Holders of common shares are entitled to one vote per share. There is no cumulative voting in the election of trust managers. The board may declare dividends on common shares in its discretion if funds are legally available for those purposes. On liquidation, common shareholders are entitled to receive pro rata any of our remaining assets, after we satisfy or provide for the satisfaction of all liabilities and obligations on our preferred shares, if any. Common shareholders do not have preemptive rights to subscribe for or purchase any of our capital shares or any other of our securities, except as may be granted by the board.
Restrictions on Ownership
In order for us to qualify as a real estate investment trust (a “REIT”), under the Internal Revenue Code of 1986, as amended (the “Code”), not more than 50% in value of our outstanding capital shares may be owned, directly or indirectly, by five or fewer individuals or entities during the last half of a taxable year. In addition, our capital shares must be beneficially owned by 100 or more persons during at least 335 days of a taxable year of 12 months, or during a proportionate part of a shorter taxable year.

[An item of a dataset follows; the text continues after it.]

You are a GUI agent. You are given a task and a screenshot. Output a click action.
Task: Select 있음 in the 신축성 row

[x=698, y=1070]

Because our board believes it is essential for us to continue to qualify as a REIT, our declaration of trust provides, in general, no holder may own, or be deemed to own by virtue of the attribution provisions of the Code, more than 9.8% of our total outstanding capital shares. Any transfer of shares will not be valid if it would:
create a direct or indirect ownership of shares in excess of 9.8% of our total outstanding capital shares;
result in shares being owned by fewer than 100 persons;
result in our being “closely held” within the meaning of Section 856(h) of the Code; or
result in our disqualification as a REIT.

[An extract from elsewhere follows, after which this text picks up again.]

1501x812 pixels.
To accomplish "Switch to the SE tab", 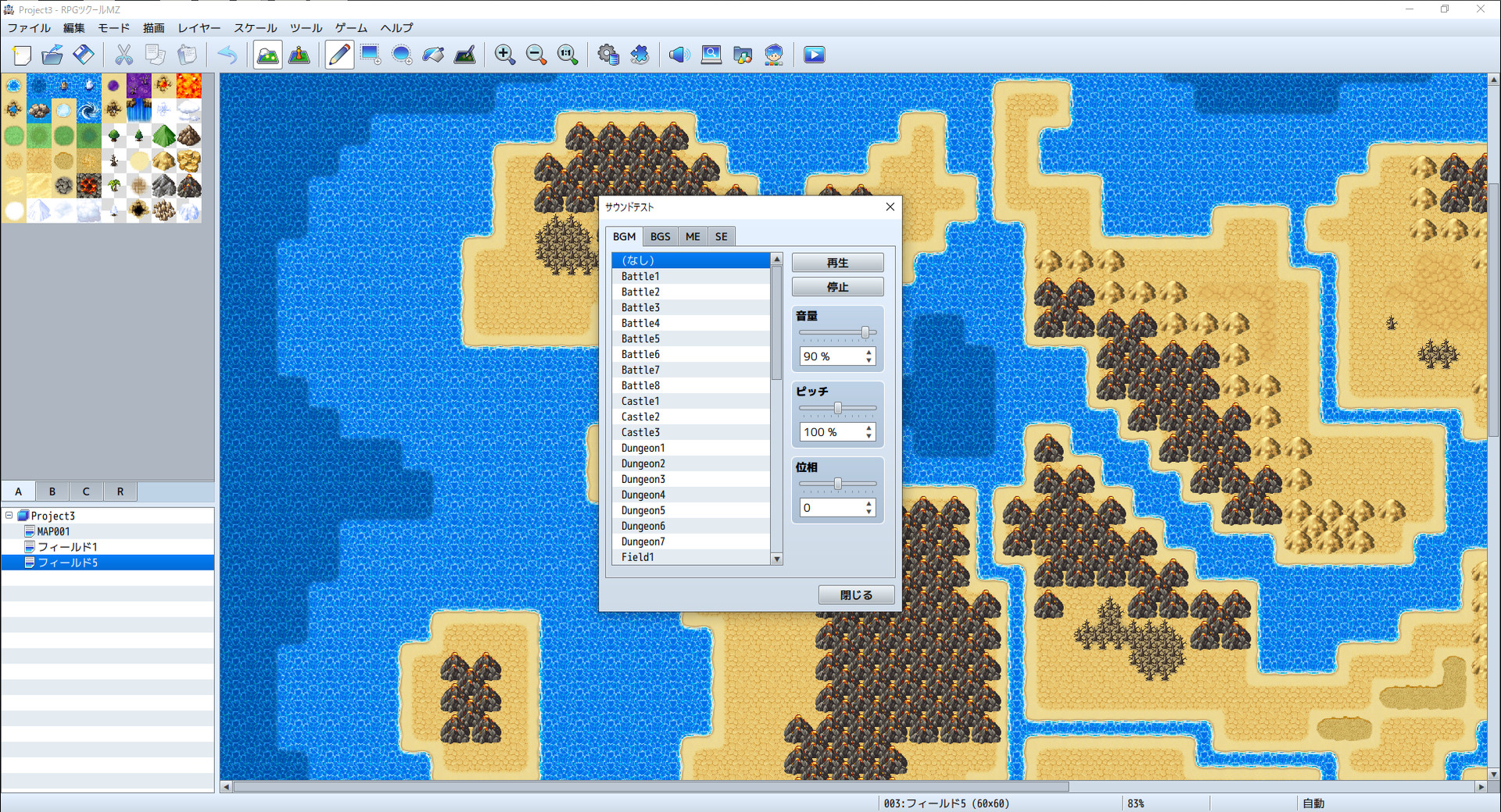I will [x=721, y=237].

If any person or entity owns or is deemed to own more than 9.8% of our total outstanding capital shares, the shares exceeding this ownership limit will automatically be deemed to be transferred to us. We will act as trustee of a trust for the exclusive benefit of the transferees to whom these shares may ultimately be transferred without violating the 9.8% ownership limit. While in trust, these shares will not be entitled to participate in dividends or other distributions and, except as required by law, will not be entitled to vote. We will have the right, for a period of 90 days during the time any securities are held by us in trust, to purchase all or any portion of these securities from the original shareholder at the lesser of the price paid for the shares and the market price of the shares on the date we exercise our option to purchase. All certificates representing capital shares will bear a legend referring to the restrictions described above.
These restrictions on ownership may have the effect of precluding acquisition of control unless the board and shareholders determine that maintenance of REIT status is no longer in our best interests.





Shareholder Liability
Our declaration of trust provides that no shareholder will be personally or individually liable in any manner whatsoever for any debt, act, omission or obligation incurred by us or our board. A shareholder will be under no obligation to us or to our creditors with respect to such shares, other than the obligation to pay to us the full amount of the consideration for which such shares were issued or to be issued. By statute, the State of Texas provides limited liability for shareholders of a REIT organized under the Texas Business Organizations Code .
Transfer Agent and Registrar
American Stock Transfer & Trust Company or its successor is the transfer agent and registrar for our common shares.